From 631ddeb2ac90ad8db85902b7891ba74eac396caa Mon Sep 17 00:00:00 2001
From: Sheng Yang <sheng@yasker.org>
Date: Thu, 31 Jan 2019 18:53:14 -0800
Subject: [PATCH] Create node-failure.md

---
 docs/node-failure.md | 15 +++++++++++++++
 1 file changed, 15 insertions(+)
 create mode 100644 docs/node-failure.md

diff --git a/docs/node-failure.md b/docs/node-failure.md
new file mode 100644
index 0000000..2e6c977
--- /dev/null
+++ b/docs/node-failure.md
@@ -0,0 +1,15 @@
+# Node Failure Handling with Longhorn
+
+## What to expect when a Kubernetes Node fails
+
+When a Kubernetes node fails with CSI driver installed (all the following are based on Kubernetes v1.12 with default setup):
+1. After **one minute**, `kubectl get nodes` will report `NotReady` for the failure node.

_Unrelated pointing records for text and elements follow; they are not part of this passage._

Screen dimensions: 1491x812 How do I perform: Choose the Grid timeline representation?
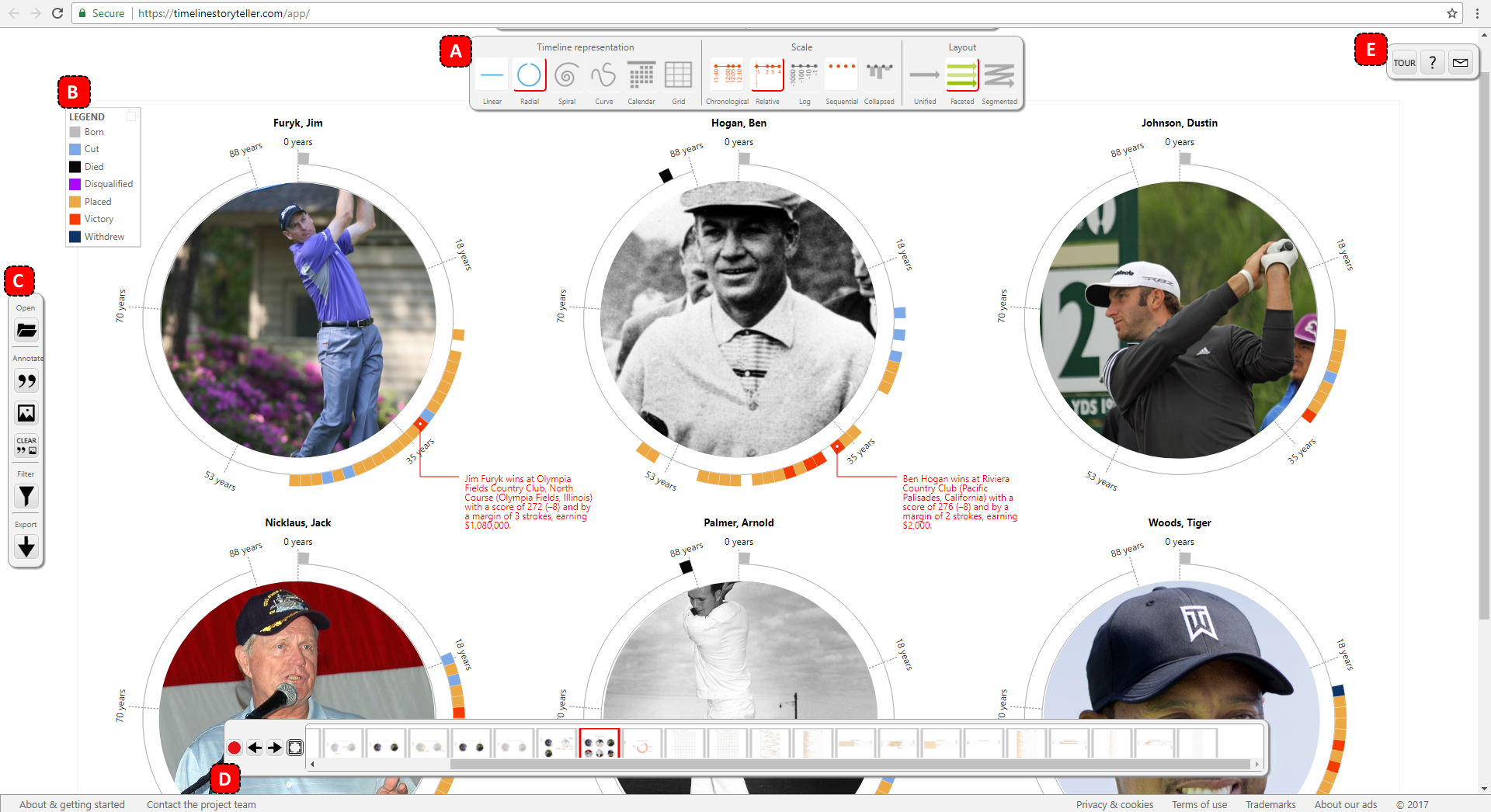point(679,75)
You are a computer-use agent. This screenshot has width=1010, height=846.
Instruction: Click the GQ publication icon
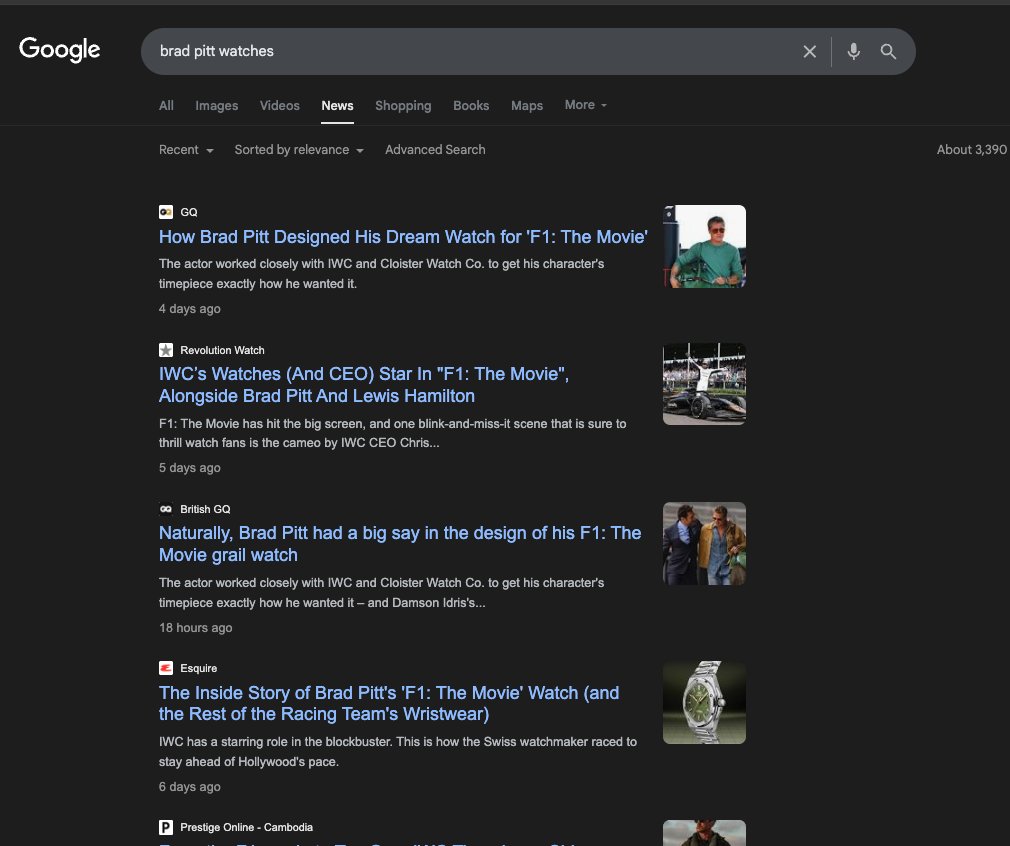(166, 212)
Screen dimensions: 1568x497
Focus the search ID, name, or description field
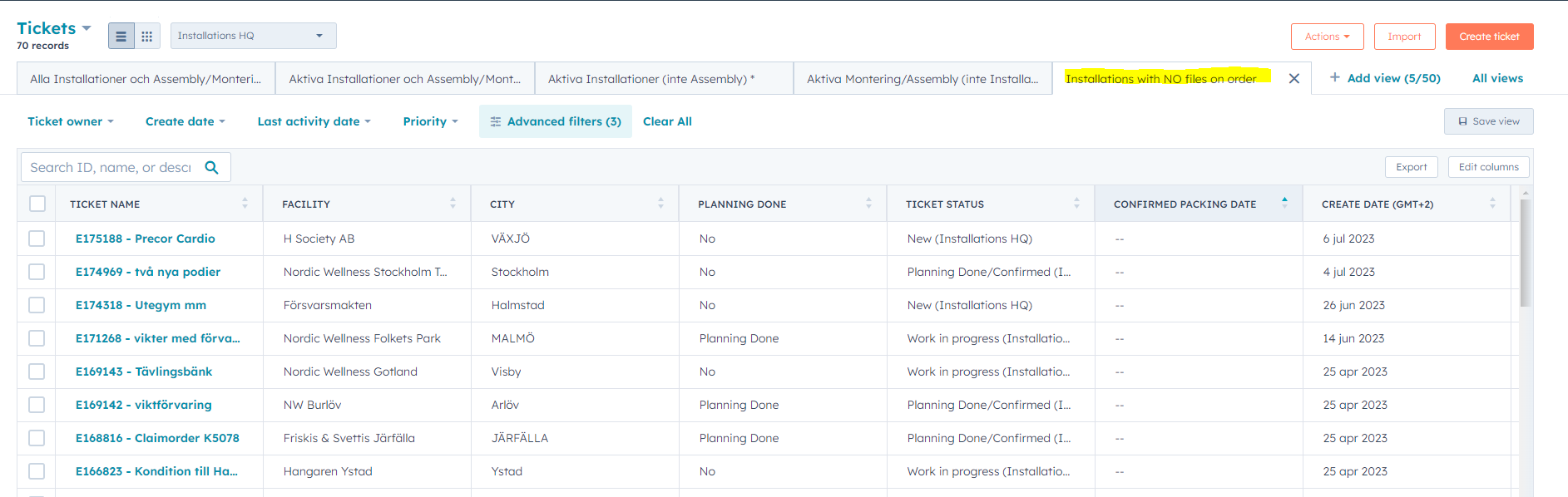[111, 167]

+2. After about **five minutes**, the states of all the pods on the `NotReady` node will change to either `Unknown` or `NodeLost`.
+3. If you're deploying using StatefulSet or Deployment, you need to decide is if it's safe to force deletion the pod of the workload
+running on the lost node. See [here](https://kubernetes.io/docs/tasks/run-application/force-delete-stateful-set-pod/).
+    1. StatefulSet has stable identity, so Kubernetes won't delete the Pod for the user.
+    2. Deployment doesn't have stable identity, but Longhorn is a Read-Write-Once type of storage, which means it can only attached
+    to one Pod. So the new Pod created by Kubernetes won't be able to start due to the Longhorn volume still attached to the old Pod,
+    on the lost Node.
+4. If you decide to delete the Pod manually (and forcefully), Kubernetes will take about another **six minutes** to delete the VolumeAttachment
+object associated with the Pod, thus finally detach the Longhorn volume from the lost Node and allow it to be used by the new Pod.